» **EXERCISE DESCRIPTION**
Repeat the stretch of records from the line containing "お取り寄せ通販 (193, 756)" through the line containing "Модельный ряд Aspect 2025 (163, 1121)", with both of those lines included.

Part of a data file
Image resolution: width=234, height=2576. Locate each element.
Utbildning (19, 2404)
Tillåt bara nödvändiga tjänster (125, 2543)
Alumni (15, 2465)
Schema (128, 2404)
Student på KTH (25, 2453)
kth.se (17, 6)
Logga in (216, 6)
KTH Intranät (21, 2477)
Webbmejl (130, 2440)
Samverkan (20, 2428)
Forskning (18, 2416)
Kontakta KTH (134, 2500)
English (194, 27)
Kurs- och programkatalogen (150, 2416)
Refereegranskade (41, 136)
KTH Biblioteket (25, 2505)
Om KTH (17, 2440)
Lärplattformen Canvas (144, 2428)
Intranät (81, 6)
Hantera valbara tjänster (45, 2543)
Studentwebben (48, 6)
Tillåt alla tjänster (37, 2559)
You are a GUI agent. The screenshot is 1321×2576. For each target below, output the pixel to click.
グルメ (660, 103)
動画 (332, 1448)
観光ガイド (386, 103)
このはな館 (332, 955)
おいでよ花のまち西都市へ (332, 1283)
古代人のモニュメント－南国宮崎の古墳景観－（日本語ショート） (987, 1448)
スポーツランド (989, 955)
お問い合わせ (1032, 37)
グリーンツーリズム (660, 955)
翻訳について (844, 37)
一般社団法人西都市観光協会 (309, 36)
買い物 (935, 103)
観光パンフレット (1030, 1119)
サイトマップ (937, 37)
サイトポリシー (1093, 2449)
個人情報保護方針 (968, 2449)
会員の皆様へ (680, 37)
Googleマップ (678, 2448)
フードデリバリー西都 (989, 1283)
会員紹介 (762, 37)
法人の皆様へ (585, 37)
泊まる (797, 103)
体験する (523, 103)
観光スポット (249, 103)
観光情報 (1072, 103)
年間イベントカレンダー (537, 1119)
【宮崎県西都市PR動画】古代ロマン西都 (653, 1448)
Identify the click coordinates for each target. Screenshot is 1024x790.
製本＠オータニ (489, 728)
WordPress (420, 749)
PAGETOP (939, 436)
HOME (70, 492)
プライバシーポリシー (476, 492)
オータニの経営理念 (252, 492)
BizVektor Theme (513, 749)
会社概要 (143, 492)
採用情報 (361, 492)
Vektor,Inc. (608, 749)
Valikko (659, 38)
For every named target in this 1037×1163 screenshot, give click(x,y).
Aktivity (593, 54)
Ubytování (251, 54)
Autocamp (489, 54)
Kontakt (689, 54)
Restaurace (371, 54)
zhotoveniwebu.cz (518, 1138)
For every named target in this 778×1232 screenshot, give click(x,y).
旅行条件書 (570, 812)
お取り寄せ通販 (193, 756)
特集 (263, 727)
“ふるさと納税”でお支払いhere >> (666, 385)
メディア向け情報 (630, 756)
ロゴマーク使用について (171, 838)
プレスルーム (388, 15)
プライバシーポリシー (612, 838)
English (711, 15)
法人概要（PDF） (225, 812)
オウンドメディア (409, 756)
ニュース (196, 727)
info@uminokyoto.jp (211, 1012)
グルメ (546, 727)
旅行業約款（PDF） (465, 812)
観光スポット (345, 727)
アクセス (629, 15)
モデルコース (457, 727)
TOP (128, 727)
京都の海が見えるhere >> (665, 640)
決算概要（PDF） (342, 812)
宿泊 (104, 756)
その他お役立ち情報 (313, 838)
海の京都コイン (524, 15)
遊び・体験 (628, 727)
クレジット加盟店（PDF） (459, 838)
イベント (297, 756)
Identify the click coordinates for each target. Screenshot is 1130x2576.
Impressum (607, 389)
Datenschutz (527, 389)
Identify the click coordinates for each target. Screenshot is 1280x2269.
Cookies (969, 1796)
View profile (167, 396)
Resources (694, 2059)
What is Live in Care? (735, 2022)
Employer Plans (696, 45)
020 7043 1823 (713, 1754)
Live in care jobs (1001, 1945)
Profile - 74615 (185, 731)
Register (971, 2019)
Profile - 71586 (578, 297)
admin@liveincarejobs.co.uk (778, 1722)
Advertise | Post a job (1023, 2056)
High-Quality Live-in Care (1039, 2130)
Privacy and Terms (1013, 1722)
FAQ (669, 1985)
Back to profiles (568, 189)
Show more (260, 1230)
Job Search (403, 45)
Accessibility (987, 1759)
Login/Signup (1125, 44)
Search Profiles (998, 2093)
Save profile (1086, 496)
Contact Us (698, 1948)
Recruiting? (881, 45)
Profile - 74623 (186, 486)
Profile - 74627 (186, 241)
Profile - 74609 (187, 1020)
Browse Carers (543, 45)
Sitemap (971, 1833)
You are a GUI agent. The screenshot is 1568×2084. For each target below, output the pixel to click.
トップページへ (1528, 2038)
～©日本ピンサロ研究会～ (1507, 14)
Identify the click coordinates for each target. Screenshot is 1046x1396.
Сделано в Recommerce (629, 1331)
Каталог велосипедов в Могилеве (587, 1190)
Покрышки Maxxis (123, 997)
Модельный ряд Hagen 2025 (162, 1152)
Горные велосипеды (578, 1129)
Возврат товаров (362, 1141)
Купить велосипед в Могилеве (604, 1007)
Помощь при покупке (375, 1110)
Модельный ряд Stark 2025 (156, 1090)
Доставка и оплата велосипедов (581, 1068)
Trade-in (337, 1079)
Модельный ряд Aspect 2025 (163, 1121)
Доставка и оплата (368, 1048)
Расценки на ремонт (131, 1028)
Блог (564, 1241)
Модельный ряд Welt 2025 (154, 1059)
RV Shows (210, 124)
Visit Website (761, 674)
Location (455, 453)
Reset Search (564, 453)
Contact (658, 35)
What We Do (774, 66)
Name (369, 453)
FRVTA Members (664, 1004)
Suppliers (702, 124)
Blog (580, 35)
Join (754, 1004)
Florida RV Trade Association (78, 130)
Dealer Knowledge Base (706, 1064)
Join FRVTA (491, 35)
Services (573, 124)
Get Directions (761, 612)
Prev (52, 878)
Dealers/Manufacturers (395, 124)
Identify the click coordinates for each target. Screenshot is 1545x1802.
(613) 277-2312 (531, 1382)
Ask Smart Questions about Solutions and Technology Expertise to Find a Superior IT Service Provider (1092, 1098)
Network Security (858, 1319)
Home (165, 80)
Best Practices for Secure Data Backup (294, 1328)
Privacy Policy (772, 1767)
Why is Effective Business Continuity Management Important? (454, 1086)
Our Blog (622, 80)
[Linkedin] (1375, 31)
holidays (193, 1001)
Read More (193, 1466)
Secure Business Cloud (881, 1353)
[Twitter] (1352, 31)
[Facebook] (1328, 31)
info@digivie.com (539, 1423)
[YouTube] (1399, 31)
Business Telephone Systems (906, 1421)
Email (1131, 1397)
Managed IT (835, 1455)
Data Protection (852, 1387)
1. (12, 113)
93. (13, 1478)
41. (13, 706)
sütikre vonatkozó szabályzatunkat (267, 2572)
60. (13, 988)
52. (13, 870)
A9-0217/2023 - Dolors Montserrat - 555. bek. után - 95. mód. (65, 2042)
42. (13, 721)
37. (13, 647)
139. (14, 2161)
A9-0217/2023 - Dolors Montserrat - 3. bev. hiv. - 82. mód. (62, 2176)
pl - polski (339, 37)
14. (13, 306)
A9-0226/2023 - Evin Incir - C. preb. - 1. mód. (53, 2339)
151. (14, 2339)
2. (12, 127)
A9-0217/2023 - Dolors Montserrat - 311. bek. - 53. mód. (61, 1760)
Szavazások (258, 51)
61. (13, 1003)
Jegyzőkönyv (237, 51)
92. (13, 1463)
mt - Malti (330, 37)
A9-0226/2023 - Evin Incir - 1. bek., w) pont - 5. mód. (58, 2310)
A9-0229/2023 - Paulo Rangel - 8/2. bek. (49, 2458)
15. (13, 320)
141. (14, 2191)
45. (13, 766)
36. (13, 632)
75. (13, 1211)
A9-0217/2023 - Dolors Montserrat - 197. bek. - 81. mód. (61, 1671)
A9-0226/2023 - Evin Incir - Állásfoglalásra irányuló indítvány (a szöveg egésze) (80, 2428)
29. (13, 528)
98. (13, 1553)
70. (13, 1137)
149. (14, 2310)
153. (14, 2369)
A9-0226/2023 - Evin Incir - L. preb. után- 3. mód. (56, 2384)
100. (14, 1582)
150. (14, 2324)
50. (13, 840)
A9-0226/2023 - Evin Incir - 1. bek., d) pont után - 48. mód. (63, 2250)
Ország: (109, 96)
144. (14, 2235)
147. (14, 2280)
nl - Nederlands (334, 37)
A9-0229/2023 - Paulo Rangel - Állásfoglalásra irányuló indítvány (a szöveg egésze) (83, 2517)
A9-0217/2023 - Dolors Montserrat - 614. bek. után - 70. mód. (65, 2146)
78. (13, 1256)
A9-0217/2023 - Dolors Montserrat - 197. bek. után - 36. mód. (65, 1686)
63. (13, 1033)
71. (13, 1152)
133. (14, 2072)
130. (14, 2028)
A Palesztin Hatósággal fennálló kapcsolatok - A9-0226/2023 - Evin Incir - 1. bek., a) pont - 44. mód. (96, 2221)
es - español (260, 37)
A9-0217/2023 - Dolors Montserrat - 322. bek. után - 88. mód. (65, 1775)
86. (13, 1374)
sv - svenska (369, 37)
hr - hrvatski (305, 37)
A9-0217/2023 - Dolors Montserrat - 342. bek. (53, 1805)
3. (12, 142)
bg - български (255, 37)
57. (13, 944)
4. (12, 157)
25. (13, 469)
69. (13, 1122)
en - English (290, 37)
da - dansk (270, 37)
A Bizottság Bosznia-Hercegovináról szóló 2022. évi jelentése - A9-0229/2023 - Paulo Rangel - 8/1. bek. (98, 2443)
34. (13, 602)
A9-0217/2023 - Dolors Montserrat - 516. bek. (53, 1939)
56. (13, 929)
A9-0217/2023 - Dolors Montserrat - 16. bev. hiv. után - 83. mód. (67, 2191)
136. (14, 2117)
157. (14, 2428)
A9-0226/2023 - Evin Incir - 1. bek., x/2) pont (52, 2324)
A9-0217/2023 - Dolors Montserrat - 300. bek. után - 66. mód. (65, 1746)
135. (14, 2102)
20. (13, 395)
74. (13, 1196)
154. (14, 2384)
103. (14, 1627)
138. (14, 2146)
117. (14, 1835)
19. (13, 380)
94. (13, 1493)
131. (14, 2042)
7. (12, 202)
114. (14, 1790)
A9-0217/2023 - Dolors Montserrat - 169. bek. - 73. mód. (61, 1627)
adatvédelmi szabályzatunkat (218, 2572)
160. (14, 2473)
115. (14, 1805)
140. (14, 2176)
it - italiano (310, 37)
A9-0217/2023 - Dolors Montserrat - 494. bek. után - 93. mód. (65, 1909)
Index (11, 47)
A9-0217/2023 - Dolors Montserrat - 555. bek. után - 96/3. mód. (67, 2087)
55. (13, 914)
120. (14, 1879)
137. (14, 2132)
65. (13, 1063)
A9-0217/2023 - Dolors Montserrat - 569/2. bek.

» **CORRECT RESULT**
お取り寄せ通販 (193, 756)
特集 (263, 727)
“ふるさと納税”でお支払いhere >> (666, 385)
メディア向け情報 (630, 756)
ロゴマーク使用について (171, 838)
プレスルーム (388, 15)
プライバシーポリシー (612, 838)
English (711, 15)
法人概要（PDF） (225, 812)
オウンドメディア (409, 756)
ニュース (196, 727)
info@uminokyoto.jp (211, 1012)
グルメ (546, 727)
旅行業約款（PDF） (465, 812)
観光スポット (345, 727)
アクセス (629, 15)
モデルコース (457, 727)
TOP (128, 727)
京都の海が見えるhere >> (665, 640)
決算概要（PDF） (342, 812)
宿泊 (104, 756)
その他お役立ち情報 (313, 838)
海の京都コイン (524, 15)
遊び・体験 (628, 727)
クレジット加盟店（PDF） (459, 838)
イベント (297, 756)
Identify the click coordinates for each target. Screenshot is 1130x2576.
Impressum (607, 389)
Datenschutz (527, 389)
Identify the click coordinates for each target. Screenshot is 1280x2269.
Cookies (969, 1796)
View profile (167, 396)
Resources (694, 2059)
What is Live in Care? (735, 2022)
Employer Plans (696, 45)
020 7043 1823 (713, 1754)
Live in care jobs (1001, 1945)
Profile - 74615 (185, 731)
Register (971, 2019)
Profile - 71586 (578, 297)
admin@liveincarejobs.co.uk (778, 1722)
Advertise | Post a job (1023, 2056)
High-Quality Live-in Care (1039, 2130)
Privacy and Terms (1013, 1722)
FAQ (669, 1985)
Back to profiles (568, 189)
Show more (260, 1230)
Job Search (403, 45)
Accessibility (987, 1759)
Login/Signup (1125, 44)
Search Profiles (998, 2093)
Save profile (1086, 496)
Contact Us (698, 1948)
Recruiting? (881, 45)
Profile - 74623 (186, 486)
Profile - 74627 (186, 241)
Profile - 74609 (187, 1020)
Browse Carers (543, 45)
Sitemap (971, 1833)
You are a GUI agent. The screenshot is 1568×2084. For each target below, output the pixel to click.
トップページへ (1528, 2038)
～©日本ピンサロ研究会～ (1507, 14)
Identify the click coordinates for each target. Screenshot is 1046x1396.
Сделано в Recommerce (629, 1331)
Каталог велосипедов в Могилеве (587, 1190)
Покрышки Maxxis (123, 997)
Модельный ряд Hagen 2025 (162, 1152)
Горные велосипеды (578, 1129)
Возврат товаров (362, 1141)
Купить велосипед в Могилеве (604, 1007)
Помощь при покупке (375, 1110)
Модельный ряд Stark 2025 (156, 1090)
Доставка и оплата велосипедов (581, 1068)
Trade-in (337, 1079)
Модельный ряд Aspect 2025 (163, 1121)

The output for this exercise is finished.